- **Required action 1**: According to the study remarks below, why was the assignment of subjects to the two groups suboptimal for ESOD activity? Answer in one to three sentences.
- **Required action 2**: Please rewrite the study remarks below from "From personal communication" to "for other indicators.", replacing "suboptimal" with "unbalanced".

Extract to read START

Effectivity of medical treatment:
Not applicable
Outcome of incidence:
Not applicable

Any other information on results incl. tables

Remarks on the study, reported by Davis et al. (2000) (in EU RAR of zinc metal, zinc chlroide and zinc sulphate):

From personal communication with the authors it appears that for ESOD activity the initial equilibration values varied markedly between individuals, and that for women who were assigned to the low copper group ESOD activity was substantially higher than for those assigned to the high copper group. This implicates that for this indicator, the assignment of the subjects to the two groups was suboptimal, which might also be the case for other indicators.

The frequent blood sampling (an average of no more than 235 mL per month was drawn) might have compromised the physiology of the subjects (as was suggested for haemoglobin).

Extract to read END
Dataset entries START

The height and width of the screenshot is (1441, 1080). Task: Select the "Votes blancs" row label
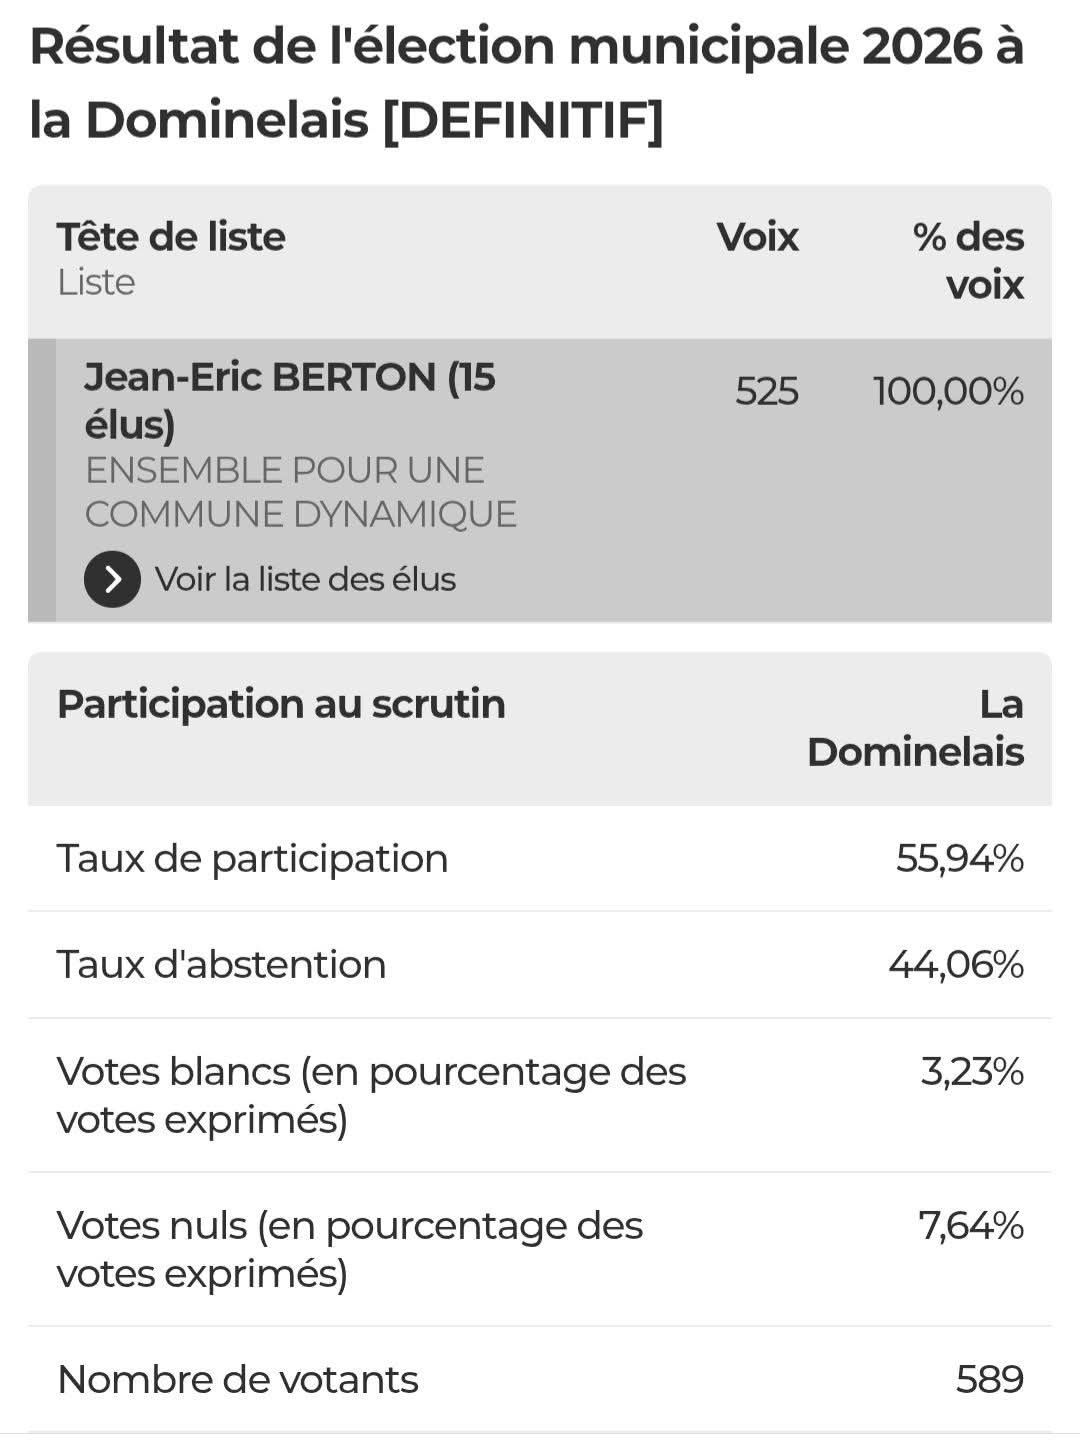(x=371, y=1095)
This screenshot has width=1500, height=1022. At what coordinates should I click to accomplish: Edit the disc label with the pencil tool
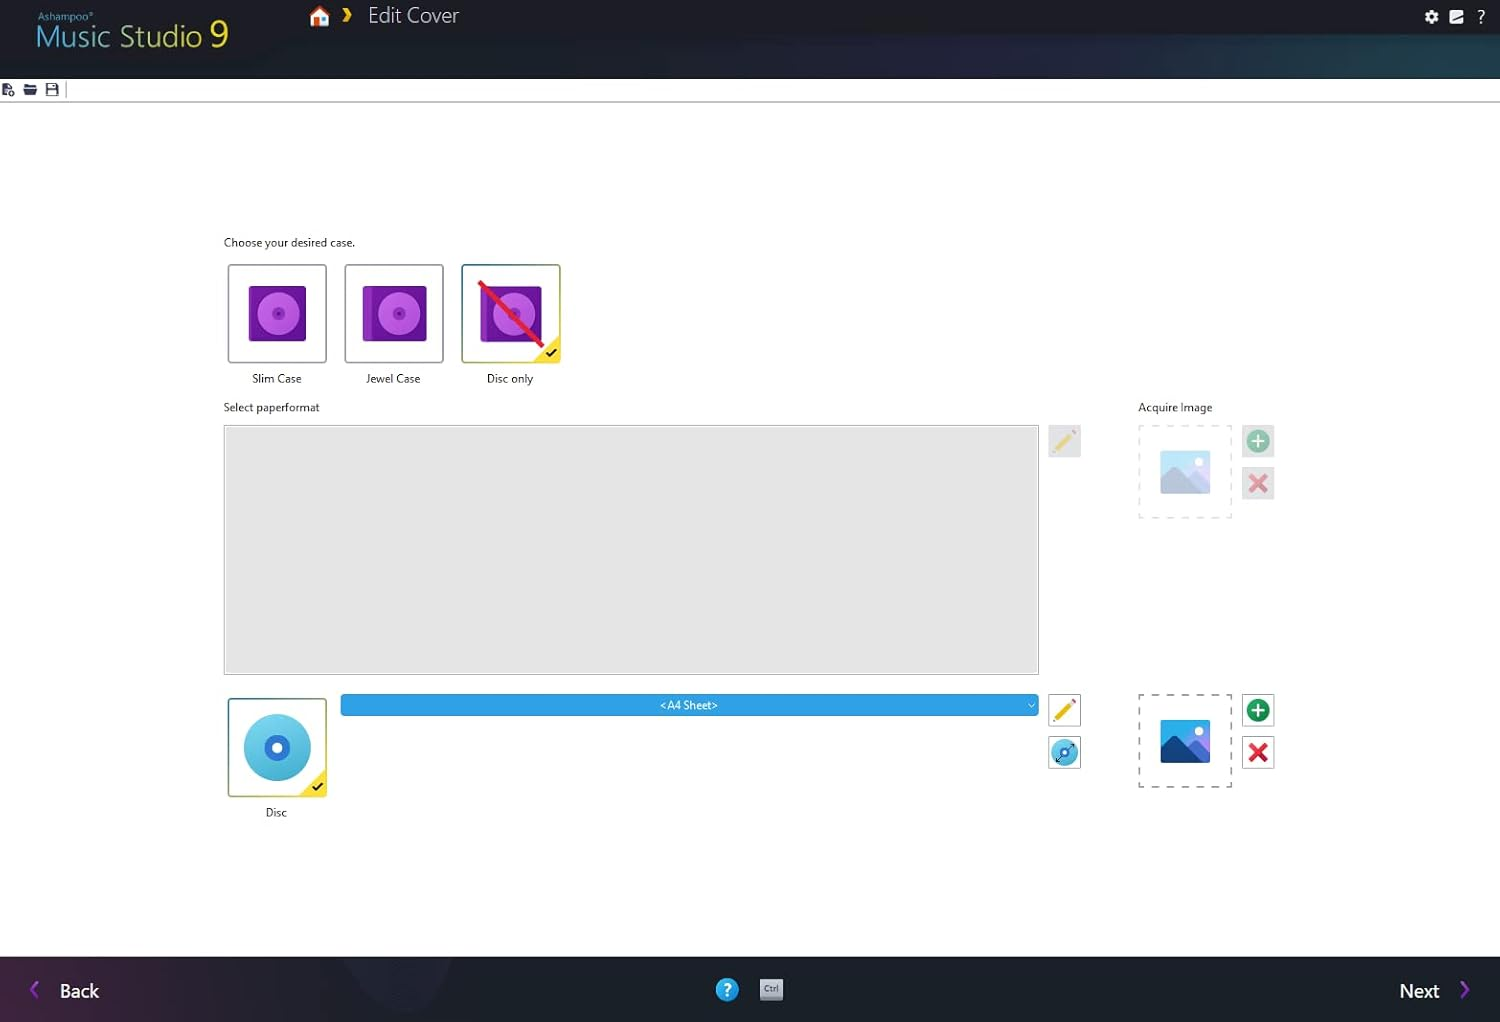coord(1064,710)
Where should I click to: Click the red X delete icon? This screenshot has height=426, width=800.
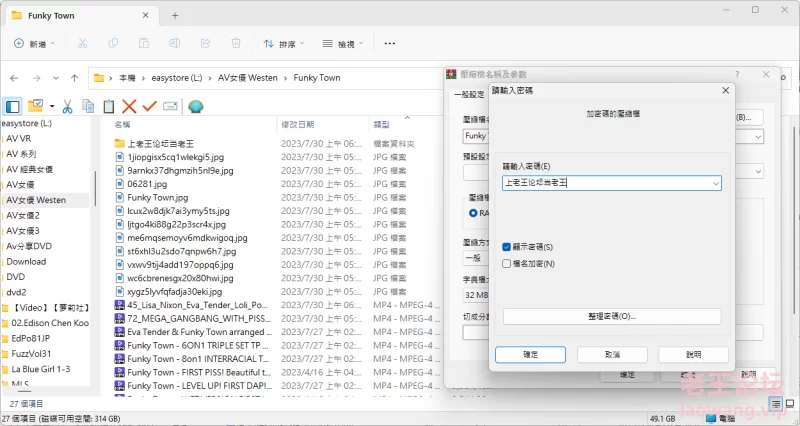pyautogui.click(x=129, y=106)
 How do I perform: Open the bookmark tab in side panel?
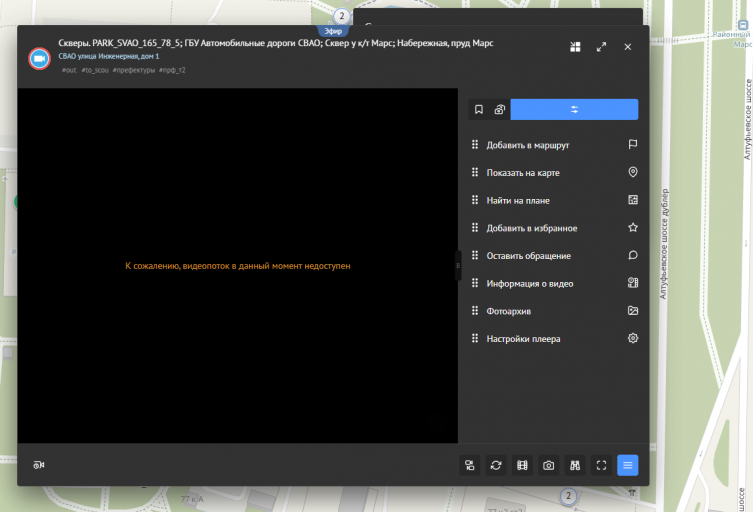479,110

Dataset entries END
Dataset entries START

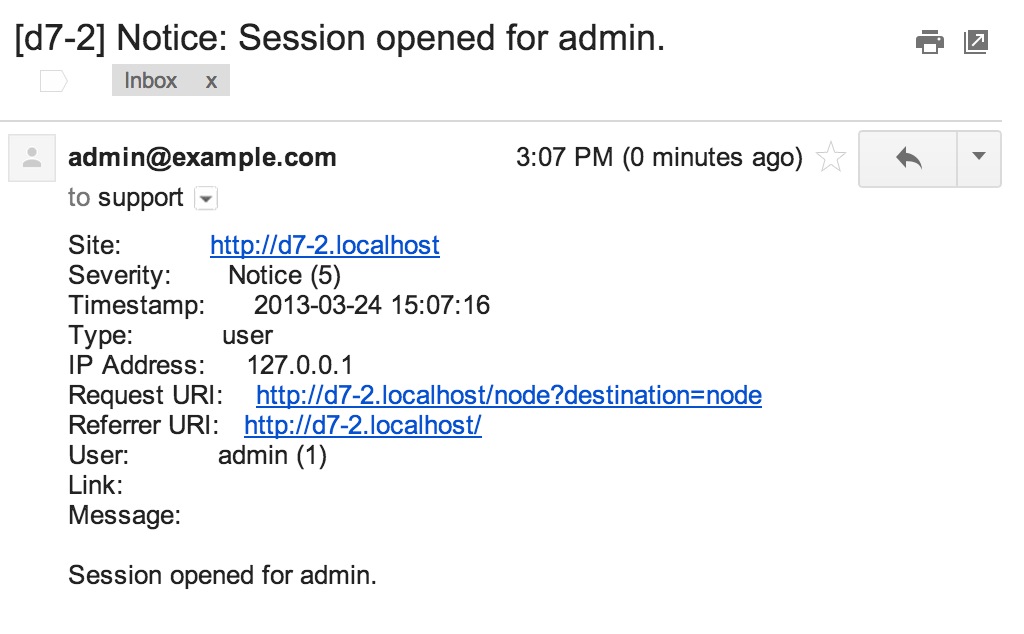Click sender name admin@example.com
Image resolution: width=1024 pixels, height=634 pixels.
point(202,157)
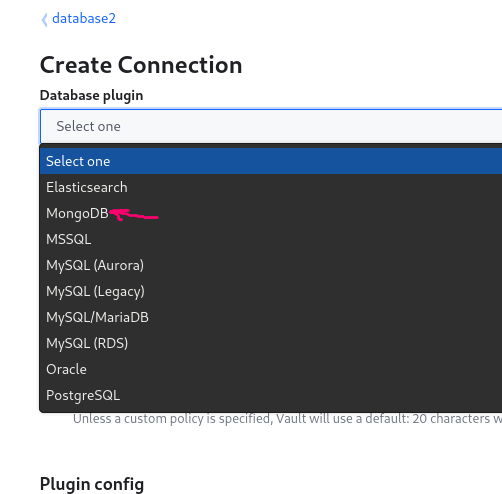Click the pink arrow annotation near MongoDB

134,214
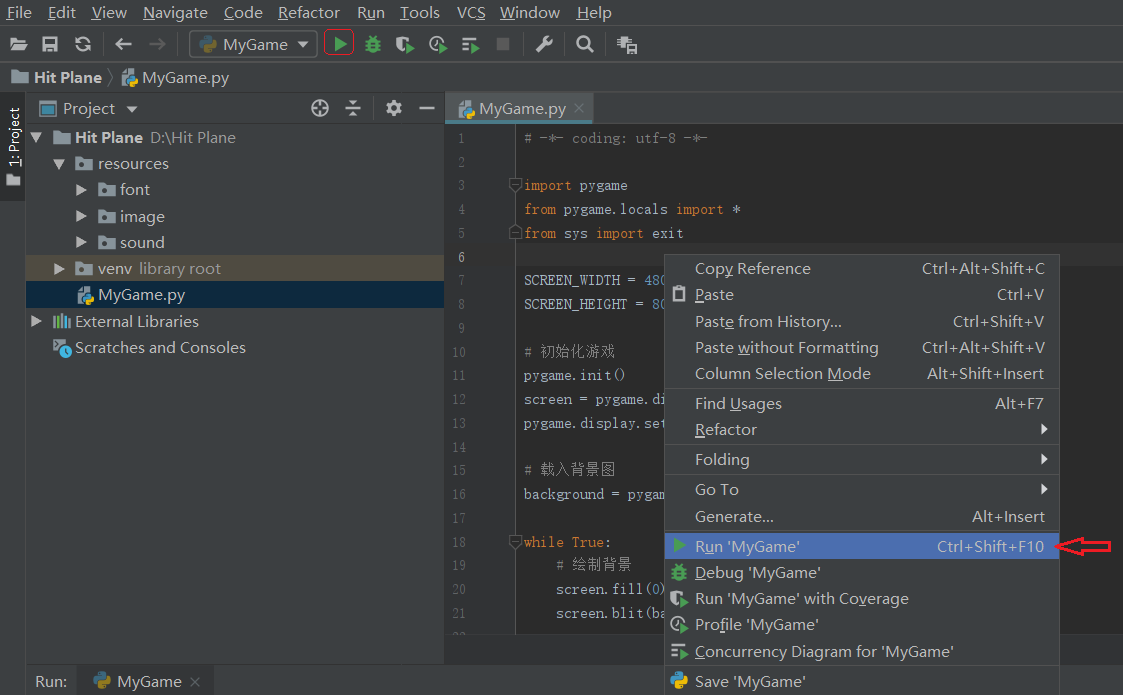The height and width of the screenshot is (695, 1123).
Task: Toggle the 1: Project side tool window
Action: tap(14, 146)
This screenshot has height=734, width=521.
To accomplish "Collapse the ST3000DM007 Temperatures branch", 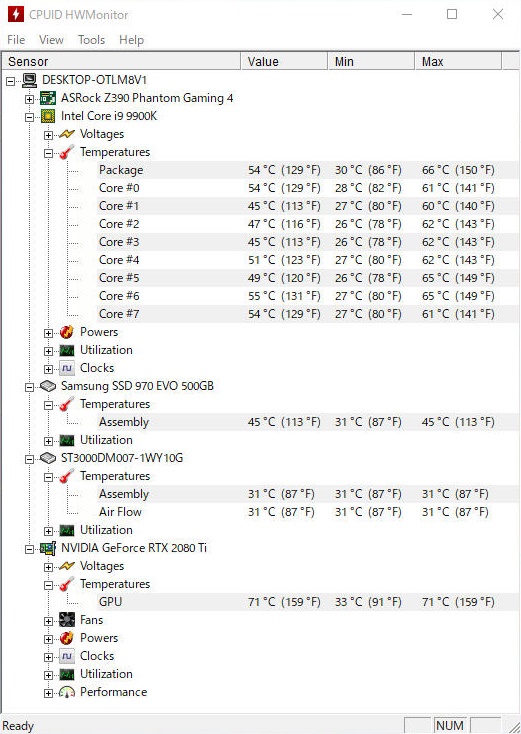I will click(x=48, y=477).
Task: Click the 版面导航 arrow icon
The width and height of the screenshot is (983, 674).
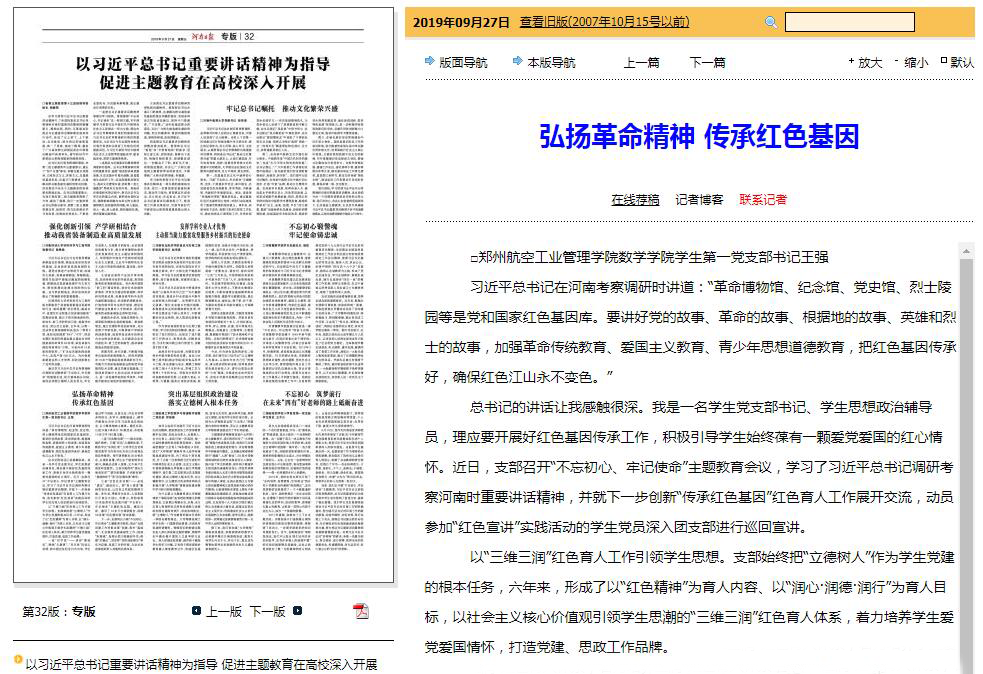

Dataset entries END
Dataset entries START

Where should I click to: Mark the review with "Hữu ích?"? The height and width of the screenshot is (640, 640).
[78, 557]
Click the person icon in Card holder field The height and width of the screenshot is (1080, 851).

Dataset entries END

- **Answer box 1**: Initial equilibration values for ESOD activity varied markedly between individuals. Women assigned to the low copper group had substantially higher ESOD activity than those assigned to the high copper group.

- **Answer box 2**:
From personal communication with the authors it appears that for ESOD activity the initial equilibration values varied markedly between individuals, and that for women who were assigned to the low copper group ESOD activity was substantially higher than for those assigned to the high copper group. This implicates that for this indicator, the assignment of the subjects to the two groups was unbalanced, which might also be the case for other indicators.